### INSTRUCTIONS TO FOLLOW
Identify all lines in the data containing the string "will". Copy them out.

#### DATA IN THIS EXERCISE ####

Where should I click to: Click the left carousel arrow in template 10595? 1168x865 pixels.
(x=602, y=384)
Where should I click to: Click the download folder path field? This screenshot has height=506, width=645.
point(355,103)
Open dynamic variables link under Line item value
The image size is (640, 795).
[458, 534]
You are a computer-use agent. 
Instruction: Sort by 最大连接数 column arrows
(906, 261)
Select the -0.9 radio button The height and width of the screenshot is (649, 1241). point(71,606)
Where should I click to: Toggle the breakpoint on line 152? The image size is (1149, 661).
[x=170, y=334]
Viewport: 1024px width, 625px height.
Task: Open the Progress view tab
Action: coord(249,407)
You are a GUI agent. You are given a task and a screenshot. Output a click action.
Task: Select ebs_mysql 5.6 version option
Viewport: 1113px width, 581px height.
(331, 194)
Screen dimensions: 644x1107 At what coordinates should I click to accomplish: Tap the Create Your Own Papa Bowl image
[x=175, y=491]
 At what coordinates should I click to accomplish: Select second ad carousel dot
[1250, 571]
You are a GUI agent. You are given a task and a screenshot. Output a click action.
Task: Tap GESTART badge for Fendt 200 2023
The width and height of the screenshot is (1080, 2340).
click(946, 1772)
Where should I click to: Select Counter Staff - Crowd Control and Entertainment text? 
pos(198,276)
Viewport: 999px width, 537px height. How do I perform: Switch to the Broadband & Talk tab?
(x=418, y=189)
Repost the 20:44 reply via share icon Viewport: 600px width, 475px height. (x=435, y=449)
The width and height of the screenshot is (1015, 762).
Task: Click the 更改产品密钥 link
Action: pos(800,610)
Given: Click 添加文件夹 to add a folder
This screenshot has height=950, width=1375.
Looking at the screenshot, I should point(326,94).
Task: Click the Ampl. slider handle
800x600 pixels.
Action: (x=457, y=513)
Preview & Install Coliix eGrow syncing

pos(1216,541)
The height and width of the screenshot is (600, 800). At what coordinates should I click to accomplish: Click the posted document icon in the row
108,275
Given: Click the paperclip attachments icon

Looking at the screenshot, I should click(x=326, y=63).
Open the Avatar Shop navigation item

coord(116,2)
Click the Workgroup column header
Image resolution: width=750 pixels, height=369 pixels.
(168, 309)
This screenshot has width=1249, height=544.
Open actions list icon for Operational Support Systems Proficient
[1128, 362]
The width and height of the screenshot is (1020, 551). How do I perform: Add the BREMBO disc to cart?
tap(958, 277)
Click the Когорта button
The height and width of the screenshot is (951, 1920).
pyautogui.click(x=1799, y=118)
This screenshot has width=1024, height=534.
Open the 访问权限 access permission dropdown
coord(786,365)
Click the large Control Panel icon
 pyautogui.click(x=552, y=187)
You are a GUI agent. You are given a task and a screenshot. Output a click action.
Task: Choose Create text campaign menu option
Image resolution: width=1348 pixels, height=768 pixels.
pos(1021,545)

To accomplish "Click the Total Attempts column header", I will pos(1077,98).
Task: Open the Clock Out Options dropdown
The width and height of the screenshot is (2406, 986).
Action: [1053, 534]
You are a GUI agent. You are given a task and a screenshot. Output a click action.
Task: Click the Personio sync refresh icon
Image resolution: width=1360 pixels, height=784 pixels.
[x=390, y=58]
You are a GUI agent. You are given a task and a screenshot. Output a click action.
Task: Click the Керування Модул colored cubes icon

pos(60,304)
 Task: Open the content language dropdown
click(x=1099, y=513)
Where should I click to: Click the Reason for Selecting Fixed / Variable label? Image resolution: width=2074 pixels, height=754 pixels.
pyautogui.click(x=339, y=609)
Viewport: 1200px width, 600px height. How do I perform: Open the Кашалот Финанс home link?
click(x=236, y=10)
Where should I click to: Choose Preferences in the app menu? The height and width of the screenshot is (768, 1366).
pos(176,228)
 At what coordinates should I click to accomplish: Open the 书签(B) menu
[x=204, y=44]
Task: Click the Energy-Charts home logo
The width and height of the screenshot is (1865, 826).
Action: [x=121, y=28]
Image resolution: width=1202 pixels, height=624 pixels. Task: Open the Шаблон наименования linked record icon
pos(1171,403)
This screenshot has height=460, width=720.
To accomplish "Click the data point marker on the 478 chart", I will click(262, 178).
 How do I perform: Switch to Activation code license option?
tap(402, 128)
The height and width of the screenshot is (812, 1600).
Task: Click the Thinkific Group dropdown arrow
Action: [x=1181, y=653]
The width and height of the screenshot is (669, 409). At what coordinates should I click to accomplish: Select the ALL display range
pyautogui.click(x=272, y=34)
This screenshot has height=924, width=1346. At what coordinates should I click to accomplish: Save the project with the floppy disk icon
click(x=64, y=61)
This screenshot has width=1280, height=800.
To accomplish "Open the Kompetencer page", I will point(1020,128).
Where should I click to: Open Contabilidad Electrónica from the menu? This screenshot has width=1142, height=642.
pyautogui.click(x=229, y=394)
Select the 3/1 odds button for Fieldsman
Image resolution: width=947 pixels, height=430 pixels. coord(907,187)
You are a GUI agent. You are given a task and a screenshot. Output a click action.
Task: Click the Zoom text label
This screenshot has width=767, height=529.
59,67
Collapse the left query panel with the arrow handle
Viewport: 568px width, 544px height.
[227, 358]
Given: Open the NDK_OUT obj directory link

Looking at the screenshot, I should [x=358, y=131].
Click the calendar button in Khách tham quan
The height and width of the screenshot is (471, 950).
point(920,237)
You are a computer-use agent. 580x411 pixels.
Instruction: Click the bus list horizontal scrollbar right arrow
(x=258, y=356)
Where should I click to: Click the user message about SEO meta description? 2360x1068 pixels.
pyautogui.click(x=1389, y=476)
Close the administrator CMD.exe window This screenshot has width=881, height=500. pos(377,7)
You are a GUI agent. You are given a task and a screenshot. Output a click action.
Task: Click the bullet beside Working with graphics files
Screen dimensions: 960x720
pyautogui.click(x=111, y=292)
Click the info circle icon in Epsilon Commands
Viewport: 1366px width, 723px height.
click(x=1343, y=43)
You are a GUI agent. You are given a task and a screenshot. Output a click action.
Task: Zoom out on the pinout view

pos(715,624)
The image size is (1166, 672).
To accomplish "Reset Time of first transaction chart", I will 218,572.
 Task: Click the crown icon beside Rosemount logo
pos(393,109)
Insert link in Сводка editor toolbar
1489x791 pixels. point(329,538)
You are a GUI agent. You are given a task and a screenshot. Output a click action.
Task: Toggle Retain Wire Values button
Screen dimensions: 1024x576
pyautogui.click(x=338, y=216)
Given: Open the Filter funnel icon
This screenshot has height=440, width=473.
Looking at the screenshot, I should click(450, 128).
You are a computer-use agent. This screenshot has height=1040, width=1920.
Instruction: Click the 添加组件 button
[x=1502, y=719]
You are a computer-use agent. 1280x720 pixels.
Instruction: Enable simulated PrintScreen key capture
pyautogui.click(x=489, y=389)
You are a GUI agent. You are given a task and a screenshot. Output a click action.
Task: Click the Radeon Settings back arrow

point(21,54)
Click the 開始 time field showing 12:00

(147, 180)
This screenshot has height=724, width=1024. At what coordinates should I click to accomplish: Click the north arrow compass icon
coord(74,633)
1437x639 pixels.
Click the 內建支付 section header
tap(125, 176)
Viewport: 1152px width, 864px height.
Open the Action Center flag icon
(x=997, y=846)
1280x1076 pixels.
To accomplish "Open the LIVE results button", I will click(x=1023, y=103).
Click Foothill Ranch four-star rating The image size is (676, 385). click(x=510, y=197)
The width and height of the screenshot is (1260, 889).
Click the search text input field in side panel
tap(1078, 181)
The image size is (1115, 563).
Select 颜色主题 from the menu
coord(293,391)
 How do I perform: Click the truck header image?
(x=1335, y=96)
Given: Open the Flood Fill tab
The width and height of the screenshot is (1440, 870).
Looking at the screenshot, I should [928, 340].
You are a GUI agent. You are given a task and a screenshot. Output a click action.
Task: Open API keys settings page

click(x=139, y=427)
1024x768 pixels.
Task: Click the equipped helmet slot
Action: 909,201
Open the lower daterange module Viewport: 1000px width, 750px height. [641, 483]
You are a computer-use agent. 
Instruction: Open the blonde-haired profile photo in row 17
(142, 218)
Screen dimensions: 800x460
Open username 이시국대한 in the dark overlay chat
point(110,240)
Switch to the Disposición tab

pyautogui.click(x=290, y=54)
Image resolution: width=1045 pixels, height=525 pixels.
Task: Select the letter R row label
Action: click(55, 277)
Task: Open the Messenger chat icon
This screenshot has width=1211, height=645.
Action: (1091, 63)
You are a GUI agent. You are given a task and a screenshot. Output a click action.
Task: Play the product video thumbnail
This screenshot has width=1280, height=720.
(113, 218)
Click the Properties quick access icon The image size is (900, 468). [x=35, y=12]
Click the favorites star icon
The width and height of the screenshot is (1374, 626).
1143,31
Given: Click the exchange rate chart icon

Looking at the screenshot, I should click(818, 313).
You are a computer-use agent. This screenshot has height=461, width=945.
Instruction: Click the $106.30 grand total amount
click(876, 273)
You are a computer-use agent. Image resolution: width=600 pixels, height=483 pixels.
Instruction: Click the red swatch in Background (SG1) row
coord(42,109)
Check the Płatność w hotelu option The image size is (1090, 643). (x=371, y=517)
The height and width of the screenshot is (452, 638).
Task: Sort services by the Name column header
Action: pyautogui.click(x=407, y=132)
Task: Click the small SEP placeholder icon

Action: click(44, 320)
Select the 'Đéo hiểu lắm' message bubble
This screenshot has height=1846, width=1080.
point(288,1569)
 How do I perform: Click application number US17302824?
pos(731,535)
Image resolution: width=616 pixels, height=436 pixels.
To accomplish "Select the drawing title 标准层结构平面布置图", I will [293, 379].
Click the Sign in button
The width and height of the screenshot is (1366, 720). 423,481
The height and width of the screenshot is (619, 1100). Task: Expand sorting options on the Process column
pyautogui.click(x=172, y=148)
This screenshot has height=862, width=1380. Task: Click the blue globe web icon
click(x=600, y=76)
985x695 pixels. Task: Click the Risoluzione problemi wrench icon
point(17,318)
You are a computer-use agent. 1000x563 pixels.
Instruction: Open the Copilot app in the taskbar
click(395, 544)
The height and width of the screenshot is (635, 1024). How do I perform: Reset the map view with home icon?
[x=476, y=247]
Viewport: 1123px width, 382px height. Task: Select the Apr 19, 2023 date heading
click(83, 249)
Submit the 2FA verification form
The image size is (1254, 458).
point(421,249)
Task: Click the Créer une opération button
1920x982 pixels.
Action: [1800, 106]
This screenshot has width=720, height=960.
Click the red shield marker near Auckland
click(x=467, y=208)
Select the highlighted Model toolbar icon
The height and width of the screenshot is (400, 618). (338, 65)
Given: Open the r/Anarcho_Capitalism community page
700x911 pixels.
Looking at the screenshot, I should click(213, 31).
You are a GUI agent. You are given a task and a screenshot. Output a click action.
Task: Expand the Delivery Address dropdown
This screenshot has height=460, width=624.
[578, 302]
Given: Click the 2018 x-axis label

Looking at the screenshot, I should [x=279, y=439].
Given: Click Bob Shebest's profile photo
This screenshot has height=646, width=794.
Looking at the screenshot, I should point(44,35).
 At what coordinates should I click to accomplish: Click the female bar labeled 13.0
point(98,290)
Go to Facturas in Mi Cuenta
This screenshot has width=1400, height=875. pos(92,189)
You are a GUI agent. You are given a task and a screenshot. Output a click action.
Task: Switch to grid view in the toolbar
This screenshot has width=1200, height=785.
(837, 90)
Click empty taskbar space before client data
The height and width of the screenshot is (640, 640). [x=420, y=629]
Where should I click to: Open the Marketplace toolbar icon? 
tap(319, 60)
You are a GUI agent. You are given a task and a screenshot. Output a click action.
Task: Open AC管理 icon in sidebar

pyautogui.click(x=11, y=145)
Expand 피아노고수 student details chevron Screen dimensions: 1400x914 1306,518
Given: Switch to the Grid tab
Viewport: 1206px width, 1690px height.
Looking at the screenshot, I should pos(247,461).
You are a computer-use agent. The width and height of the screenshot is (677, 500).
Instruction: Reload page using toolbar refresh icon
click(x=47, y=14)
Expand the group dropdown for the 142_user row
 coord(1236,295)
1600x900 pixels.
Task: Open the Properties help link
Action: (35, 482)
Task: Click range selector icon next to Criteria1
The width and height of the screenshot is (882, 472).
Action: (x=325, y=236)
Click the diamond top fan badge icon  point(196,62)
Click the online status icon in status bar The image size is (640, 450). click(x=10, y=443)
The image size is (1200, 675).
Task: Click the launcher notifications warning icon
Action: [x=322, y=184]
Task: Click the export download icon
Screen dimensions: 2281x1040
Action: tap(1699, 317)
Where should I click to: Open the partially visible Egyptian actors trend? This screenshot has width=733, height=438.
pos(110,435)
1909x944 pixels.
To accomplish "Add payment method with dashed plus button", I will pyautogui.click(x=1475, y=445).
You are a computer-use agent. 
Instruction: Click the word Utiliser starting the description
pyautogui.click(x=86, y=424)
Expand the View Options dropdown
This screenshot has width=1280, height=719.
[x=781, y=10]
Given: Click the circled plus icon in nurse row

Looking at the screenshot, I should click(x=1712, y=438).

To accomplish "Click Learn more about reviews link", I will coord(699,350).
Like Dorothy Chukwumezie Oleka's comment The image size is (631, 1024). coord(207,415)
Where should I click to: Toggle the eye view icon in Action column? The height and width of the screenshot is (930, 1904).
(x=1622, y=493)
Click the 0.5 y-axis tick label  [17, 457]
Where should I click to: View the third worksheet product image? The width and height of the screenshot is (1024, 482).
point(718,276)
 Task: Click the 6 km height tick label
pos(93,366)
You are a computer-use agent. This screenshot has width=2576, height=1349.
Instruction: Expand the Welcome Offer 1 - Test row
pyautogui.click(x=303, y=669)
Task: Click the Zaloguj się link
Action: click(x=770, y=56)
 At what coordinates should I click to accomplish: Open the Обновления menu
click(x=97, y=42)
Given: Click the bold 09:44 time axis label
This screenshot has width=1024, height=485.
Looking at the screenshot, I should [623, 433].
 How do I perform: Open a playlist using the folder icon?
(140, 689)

####

### THE COMPLETED TASK
To accomplish "Click the Total Attempts column header", I will pos(1077,98).
To accomplish "Click the data point marker on the 478 chart", I will click(262, 178).
To accomplish "Open the Kompetencer page", I will point(1020,128).
To accomplish "Reset Time of first transaction chart", I will 218,572.
To accomplish "Open the LIVE results button", I will click(x=1023, y=103).
To accomplish "Select the drawing title 标准层结构平面布置图", I will [293, 379].
To accomplish "Add payment method with dashed plus button", I will pyautogui.click(x=1475, y=445).
To accomplish "Click Learn more about reviews link", I will coord(699,350).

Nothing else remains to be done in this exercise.